The Creating Domains of Dread chapter is comprised of three sections: Creating a Darklord, Creating a Domain, and a discussion of Genres of Horror. The Creating a Darklord and Creating a Domain sections offer a combination of general advice, leading questions, and random tables to aid the DM in generating their own bespoke content for the setting. Everything here is pretty straightforward and feels sound; Darklords are perversions of virtue, they're irredeemably evil, and their domains are cages designed to torment them forever.
One piece of advice struck me as being both really good and an about-face from the 3e version of Ravenloft: "Don’t get bogged down with the particulars of a working society." Many Ravenloft fans love the detail in the 3e books produced by S&S and feel that it made the setting feel more "real" as a "living, breathing world." Personally, I don't need or want two pages of detail on the ten most common trees found in Falkovnia, so the 3e-era books often feel hideously bloated to me.
That said, the way that the 5e version of the setting relies on "nightmare logic" to explain away anything truly strange doesn't hit the spot for me either. The problem here is that basing everything on "nightmare logic," which really is the horror equivalent of "a wizard did it," robs the setting of the power of the uncanny. It cannot be adequately expressed how important an uncanny atmosphere is to horror stories. Unfortunately, when there is no baseline of reality to subvert, the power of the uncanny has little room to operate. I've said it before, but if everything is weird, nothing is.
Rounding out this chapter is a discussion of different genres of horror to use as inspirations for your new Darklords, new domains, or adventures set in Ravenloft. This section covers body horror, cosmic horror, dark fantasy, folk horror, ghost stories, and Gothic horror in detail. Each of these genres is given a brief overview, as well as random tables of monsters, villains, torments, settings, adventure sites, and plot hooks specific to their generic conventions. This section also gives terser overviews of four other horror subgenres: disaster horror, occult detective stories, psychological horror, and slasher horror. I like the advice here to mix and match the genres instead of keeping them separate or discreet; horror fiction rarely plays by a set of tightly defined rules.
It is interesting that for this version of Ravenloft WotC has chosen to move away from the idea that Ravenloft is solely a "Gothic fantasy" setting. To be honest, before the book was released this was an facet of it that gave me pause. However, now that I've had time to read the book and digest its content, the move makes a great deal of sense to me.

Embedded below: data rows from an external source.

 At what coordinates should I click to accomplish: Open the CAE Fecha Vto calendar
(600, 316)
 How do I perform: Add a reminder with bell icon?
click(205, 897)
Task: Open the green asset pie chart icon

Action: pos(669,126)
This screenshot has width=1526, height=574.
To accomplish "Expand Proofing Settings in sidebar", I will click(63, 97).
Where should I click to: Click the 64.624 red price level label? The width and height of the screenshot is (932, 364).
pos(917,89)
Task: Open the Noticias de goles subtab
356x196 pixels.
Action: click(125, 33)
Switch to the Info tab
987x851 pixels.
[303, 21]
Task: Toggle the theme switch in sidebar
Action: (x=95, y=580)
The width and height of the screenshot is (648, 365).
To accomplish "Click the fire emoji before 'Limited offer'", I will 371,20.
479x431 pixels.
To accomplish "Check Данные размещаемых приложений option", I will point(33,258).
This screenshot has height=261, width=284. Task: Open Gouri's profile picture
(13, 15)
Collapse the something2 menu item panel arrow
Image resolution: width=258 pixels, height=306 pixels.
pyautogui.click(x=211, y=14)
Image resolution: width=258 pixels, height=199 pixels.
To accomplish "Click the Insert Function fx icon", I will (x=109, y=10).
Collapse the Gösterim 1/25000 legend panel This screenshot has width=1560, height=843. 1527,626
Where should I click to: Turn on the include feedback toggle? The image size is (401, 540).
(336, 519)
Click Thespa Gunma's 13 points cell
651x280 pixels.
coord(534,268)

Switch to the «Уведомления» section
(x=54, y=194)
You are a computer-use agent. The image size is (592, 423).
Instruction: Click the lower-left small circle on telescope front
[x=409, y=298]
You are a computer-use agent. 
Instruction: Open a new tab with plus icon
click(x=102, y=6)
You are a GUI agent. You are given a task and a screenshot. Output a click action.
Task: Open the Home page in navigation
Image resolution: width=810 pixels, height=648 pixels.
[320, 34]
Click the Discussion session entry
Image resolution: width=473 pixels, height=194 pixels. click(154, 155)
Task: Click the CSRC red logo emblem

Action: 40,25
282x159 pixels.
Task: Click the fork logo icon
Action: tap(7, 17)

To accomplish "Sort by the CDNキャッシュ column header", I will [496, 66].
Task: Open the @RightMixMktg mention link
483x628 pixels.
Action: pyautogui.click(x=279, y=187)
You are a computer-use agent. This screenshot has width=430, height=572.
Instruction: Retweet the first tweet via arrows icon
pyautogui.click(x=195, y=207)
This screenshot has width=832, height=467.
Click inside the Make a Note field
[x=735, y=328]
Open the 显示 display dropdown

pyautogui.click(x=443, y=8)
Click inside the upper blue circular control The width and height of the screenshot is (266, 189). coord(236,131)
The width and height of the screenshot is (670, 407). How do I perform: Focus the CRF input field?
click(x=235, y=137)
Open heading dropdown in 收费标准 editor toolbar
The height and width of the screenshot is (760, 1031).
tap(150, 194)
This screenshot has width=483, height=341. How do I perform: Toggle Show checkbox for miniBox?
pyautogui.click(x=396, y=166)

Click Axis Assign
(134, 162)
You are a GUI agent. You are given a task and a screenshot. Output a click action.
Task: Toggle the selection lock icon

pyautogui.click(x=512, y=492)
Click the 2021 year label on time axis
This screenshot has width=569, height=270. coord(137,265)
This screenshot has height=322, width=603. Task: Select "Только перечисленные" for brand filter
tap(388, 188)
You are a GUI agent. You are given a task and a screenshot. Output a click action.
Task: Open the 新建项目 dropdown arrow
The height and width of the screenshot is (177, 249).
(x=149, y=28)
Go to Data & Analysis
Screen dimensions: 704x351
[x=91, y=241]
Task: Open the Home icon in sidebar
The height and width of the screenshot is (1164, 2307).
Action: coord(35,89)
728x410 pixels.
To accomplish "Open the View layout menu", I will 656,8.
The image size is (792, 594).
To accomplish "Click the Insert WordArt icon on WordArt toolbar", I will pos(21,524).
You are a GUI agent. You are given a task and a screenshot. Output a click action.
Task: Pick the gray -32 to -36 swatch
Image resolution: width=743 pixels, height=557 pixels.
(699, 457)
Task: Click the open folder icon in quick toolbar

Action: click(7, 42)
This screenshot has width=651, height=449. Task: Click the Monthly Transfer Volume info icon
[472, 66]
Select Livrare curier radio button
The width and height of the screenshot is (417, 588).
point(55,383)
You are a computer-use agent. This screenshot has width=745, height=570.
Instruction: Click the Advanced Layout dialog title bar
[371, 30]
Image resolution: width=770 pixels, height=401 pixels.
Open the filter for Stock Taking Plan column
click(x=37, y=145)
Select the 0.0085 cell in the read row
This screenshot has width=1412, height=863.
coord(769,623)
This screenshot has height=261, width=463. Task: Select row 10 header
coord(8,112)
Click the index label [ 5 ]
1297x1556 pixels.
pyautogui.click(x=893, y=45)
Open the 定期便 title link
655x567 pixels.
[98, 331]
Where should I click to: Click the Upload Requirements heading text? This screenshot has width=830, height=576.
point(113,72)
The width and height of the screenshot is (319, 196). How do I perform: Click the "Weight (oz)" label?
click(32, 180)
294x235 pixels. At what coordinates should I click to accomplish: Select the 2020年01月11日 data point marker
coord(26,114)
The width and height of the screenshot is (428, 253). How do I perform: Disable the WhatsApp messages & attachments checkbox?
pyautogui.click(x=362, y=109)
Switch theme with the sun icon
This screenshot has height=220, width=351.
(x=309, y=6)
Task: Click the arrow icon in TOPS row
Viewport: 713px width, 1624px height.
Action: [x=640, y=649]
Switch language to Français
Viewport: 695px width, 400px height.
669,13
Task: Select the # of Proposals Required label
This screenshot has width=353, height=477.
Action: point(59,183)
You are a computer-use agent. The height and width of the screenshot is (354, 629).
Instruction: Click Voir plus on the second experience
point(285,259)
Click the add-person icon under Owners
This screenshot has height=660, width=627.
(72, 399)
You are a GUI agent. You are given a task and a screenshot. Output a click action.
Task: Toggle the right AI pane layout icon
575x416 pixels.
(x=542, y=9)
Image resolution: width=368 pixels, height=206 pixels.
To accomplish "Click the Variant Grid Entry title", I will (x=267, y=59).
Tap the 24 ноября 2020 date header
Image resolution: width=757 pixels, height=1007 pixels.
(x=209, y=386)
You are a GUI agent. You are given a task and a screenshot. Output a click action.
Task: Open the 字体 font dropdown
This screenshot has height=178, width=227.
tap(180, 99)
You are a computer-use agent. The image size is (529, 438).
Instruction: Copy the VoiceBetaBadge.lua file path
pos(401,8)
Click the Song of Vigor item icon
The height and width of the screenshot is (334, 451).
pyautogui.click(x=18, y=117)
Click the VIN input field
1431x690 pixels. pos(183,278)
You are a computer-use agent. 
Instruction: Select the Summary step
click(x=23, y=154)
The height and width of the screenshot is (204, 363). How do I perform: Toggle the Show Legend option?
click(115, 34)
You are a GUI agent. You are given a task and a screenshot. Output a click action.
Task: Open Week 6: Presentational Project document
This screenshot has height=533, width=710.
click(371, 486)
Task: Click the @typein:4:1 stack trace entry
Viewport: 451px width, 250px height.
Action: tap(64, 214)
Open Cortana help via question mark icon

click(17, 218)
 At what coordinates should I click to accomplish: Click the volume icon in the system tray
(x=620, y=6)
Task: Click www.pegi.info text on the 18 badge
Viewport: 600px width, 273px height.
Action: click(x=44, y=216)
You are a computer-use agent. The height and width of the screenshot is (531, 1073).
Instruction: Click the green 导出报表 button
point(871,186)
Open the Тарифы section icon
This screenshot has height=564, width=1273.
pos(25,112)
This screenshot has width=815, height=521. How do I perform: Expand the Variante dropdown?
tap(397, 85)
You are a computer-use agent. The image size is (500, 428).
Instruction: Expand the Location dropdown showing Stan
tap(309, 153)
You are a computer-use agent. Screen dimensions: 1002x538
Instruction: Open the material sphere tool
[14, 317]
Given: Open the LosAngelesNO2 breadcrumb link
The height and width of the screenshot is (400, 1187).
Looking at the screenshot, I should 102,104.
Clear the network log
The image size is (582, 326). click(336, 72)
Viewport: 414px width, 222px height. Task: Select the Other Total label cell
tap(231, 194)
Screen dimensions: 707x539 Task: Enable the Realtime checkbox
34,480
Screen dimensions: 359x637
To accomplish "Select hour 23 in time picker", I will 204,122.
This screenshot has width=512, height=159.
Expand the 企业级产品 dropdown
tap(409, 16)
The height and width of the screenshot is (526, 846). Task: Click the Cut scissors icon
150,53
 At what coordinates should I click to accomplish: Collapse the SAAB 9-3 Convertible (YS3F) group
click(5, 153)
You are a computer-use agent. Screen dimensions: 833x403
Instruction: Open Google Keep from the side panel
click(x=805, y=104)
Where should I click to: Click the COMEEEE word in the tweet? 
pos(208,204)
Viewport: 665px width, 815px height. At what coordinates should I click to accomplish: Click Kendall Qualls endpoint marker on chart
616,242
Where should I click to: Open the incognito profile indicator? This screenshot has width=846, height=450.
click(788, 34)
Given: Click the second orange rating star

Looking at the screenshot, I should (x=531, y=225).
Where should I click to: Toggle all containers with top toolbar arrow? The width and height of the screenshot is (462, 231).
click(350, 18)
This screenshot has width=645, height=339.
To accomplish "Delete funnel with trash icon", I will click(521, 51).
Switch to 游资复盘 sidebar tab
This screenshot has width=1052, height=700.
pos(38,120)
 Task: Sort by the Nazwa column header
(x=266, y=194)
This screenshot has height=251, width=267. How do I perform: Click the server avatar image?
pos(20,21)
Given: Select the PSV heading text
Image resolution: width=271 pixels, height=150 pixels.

Perhaps one of Ravenloft's limitations in the past was a steadfast adherence to the Gothic at the expense of other creative, but still horror-based, tangents. And realistically, Ravenloft's Gothic basis has always been cribbed more from horror movies that inherited the Gothic second-hand, rather than the original Gothic texts themselves. In the end, any feeling that the 5e version has strayed from the setting's mission statement are likely misplaced. After all, all of the horror genres the setting now takes inspiration from have clear and obvious roots in the Gothic in the first place.